Document Type

Article

Publication Date

4-2021

Abstract

Traditional multimodel methods for estimating future changes in precipitation intensity, duration, and frequency (IDF) curves rely on mean or median of models’ IDF estimates. Such multimodel estimates are impaired by large estimation uncertainty, shadowing their efficacy in planning efforts. Here, assuming that each climate model is one representation of the underlying data generating process, i.e., the Earth system, we propose a novel extension of current methods through pooling model data: (i) evaluate performance of climate models in simulating the spatial and temporal variability of the observed annual maximum precipitation (AMP), (ii) bias-correct and pool historical and future AMP data of reasonably performing models, and (iii) compute IDF estimates in a nonstationary framework from pooled historical and future model data. Pooling enhances fitting of the extreme value distribution to the data and assumes that data from reasonably performing models represent samples from the “true” underlying data generating distribution.

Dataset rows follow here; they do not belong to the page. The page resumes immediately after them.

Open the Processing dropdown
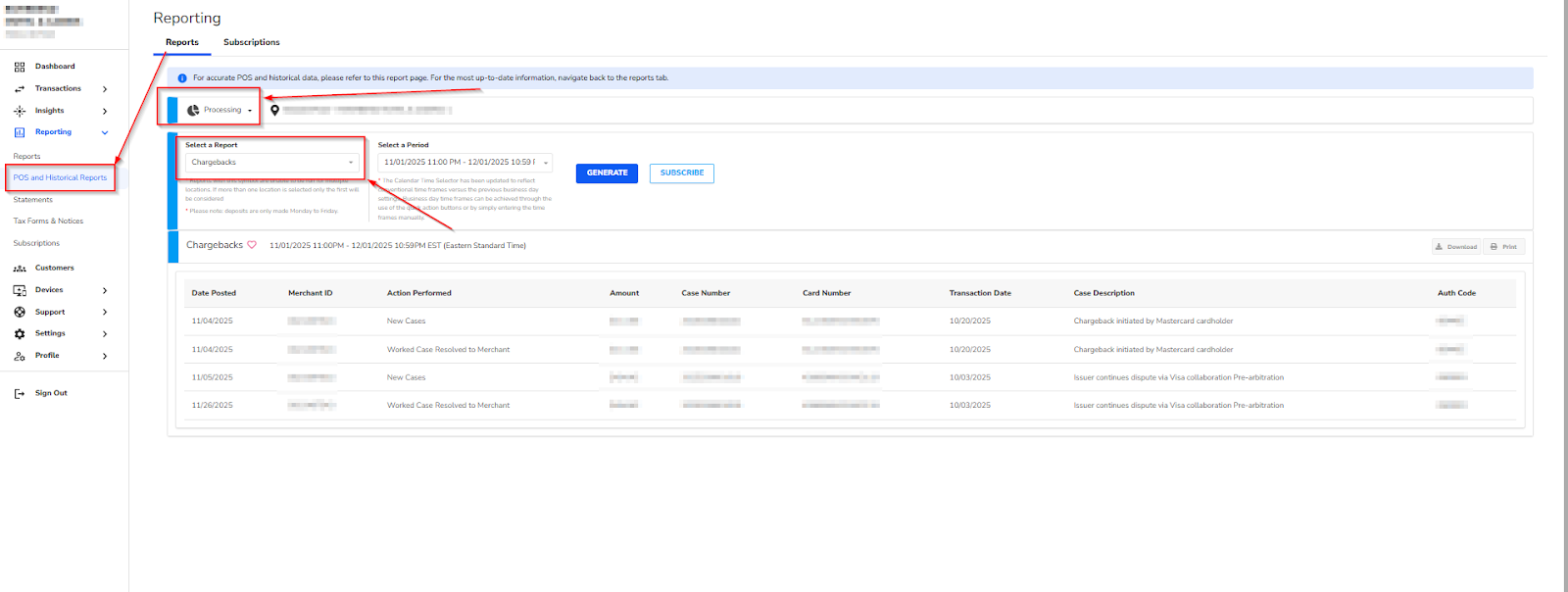The width and height of the screenshot is (1568, 592). (x=221, y=110)
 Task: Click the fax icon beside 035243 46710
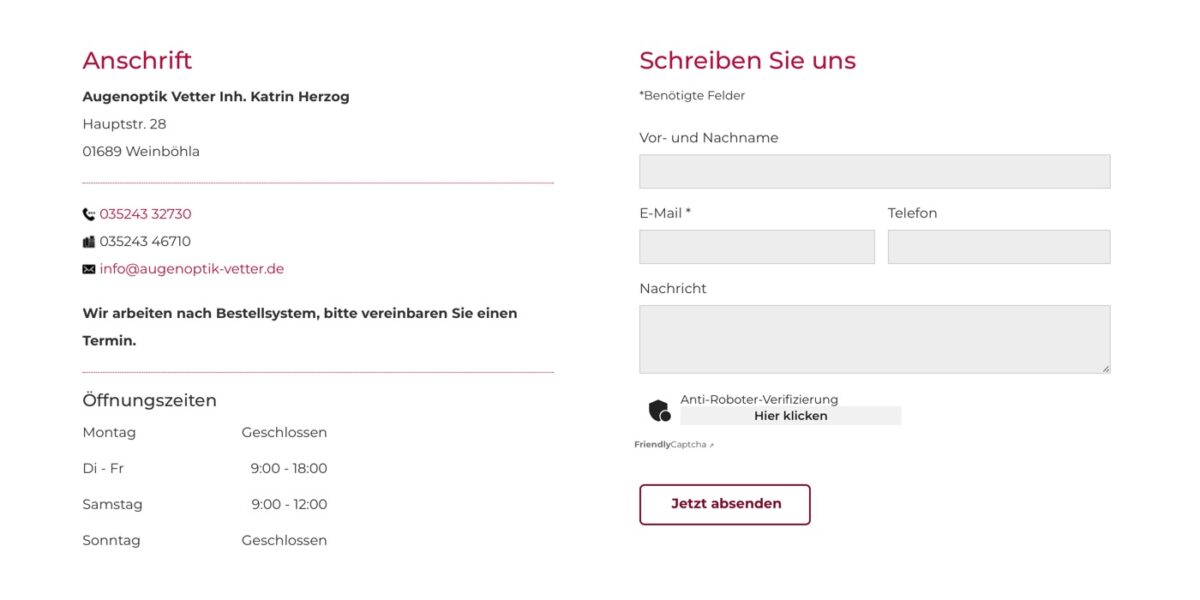click(89, 241)
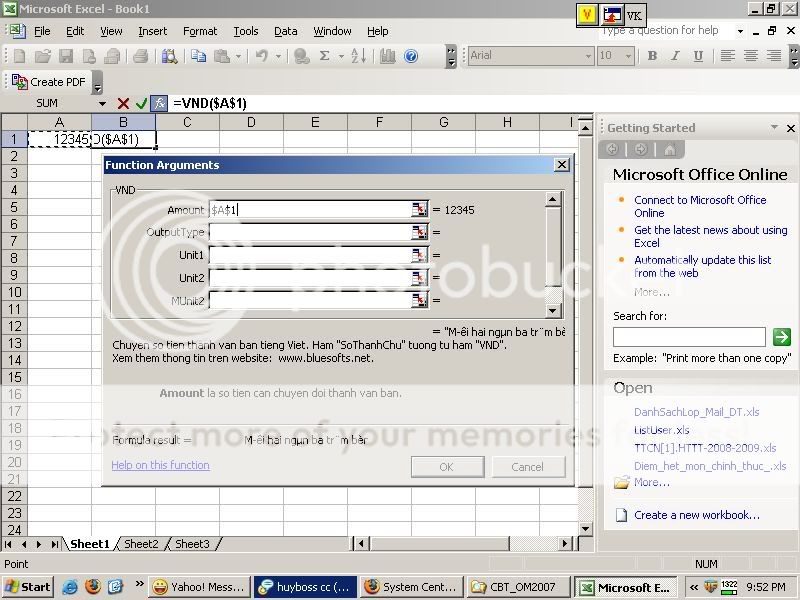The image size is (800, 600).
Task: Switch to Sheet2 tab
Action: point(141,544)
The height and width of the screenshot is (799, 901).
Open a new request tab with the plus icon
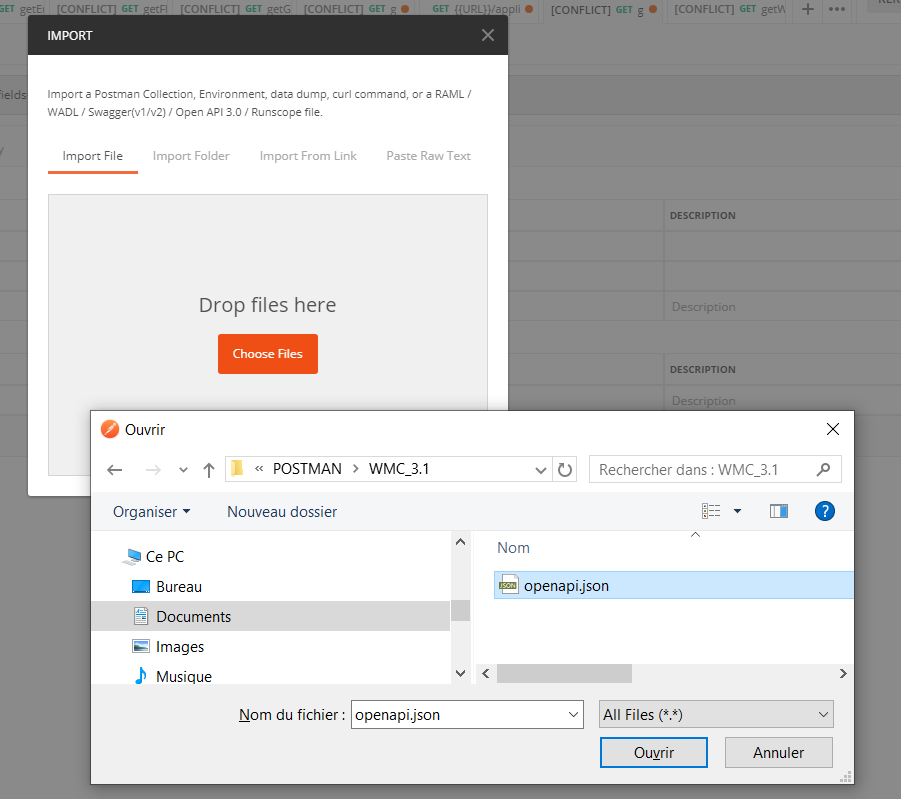click(806, 11)
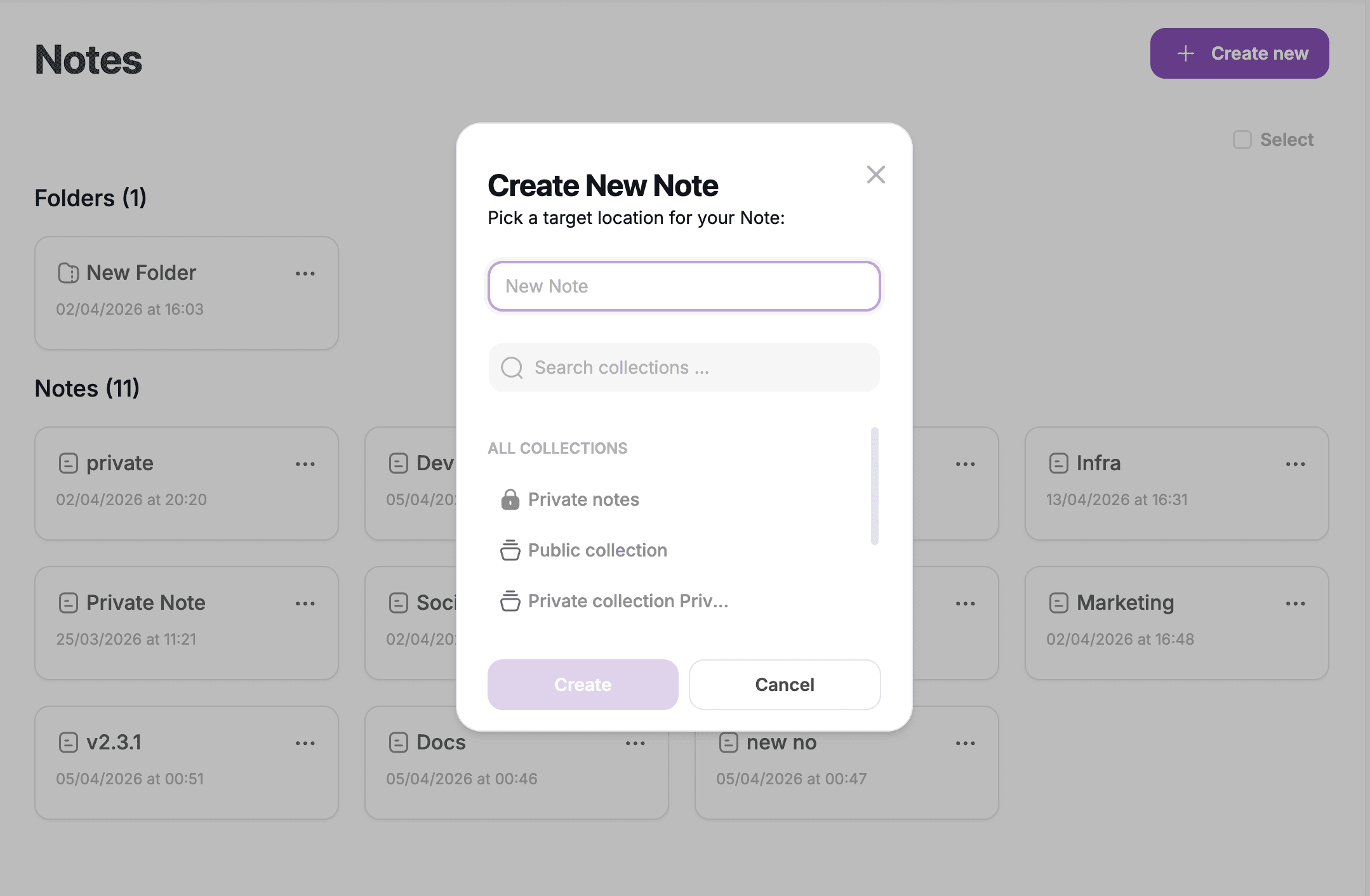Click the Infra note document icon
This screenshot has width=1370, height=896.
tap(1058, 463)
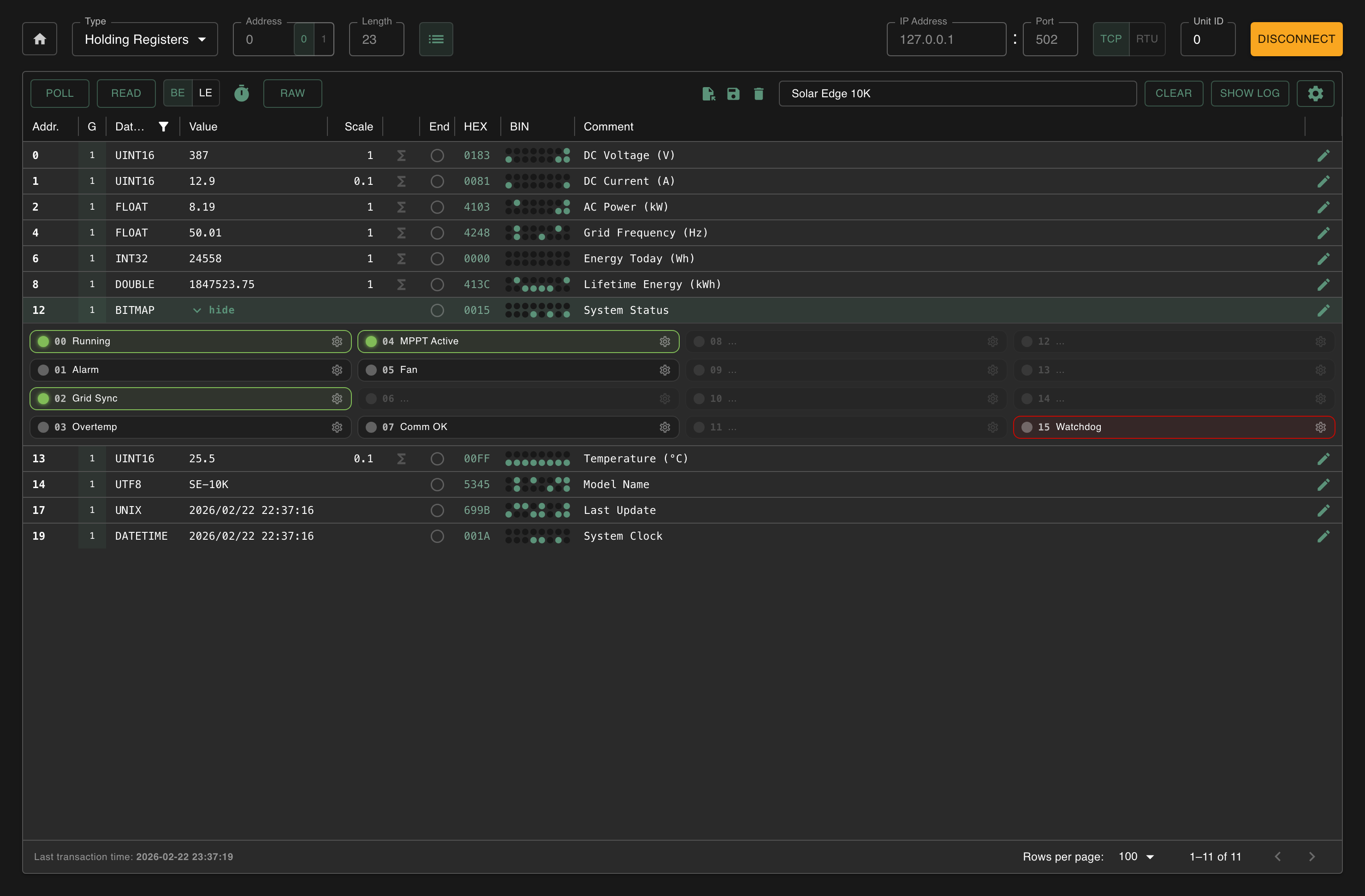Switch byte order to LE
The height and width of the screenshot is (896, 1365).
[x=205, y=93]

Through Monte Carlo simulations with synthetic data, we show that return periods derived from pooled data have smaller biases and lesser uncertainty than those derived from ensembles of individual model data. We apply this method to NA-CORDEX models to estimate changes in 24-h precipitation intensity–frequency (PIF) estimates over the Susquehanna watershed and Florida peninsula. Our approach identifies significant future changes at more stations compared to median-based PIF estimates. The analysis suggests that almost all stations over the Susquehanna and at least two-thirds of the stations over the Florida peninsula will observe significant increases in 24-h precipitation for 2–100-yr return periods.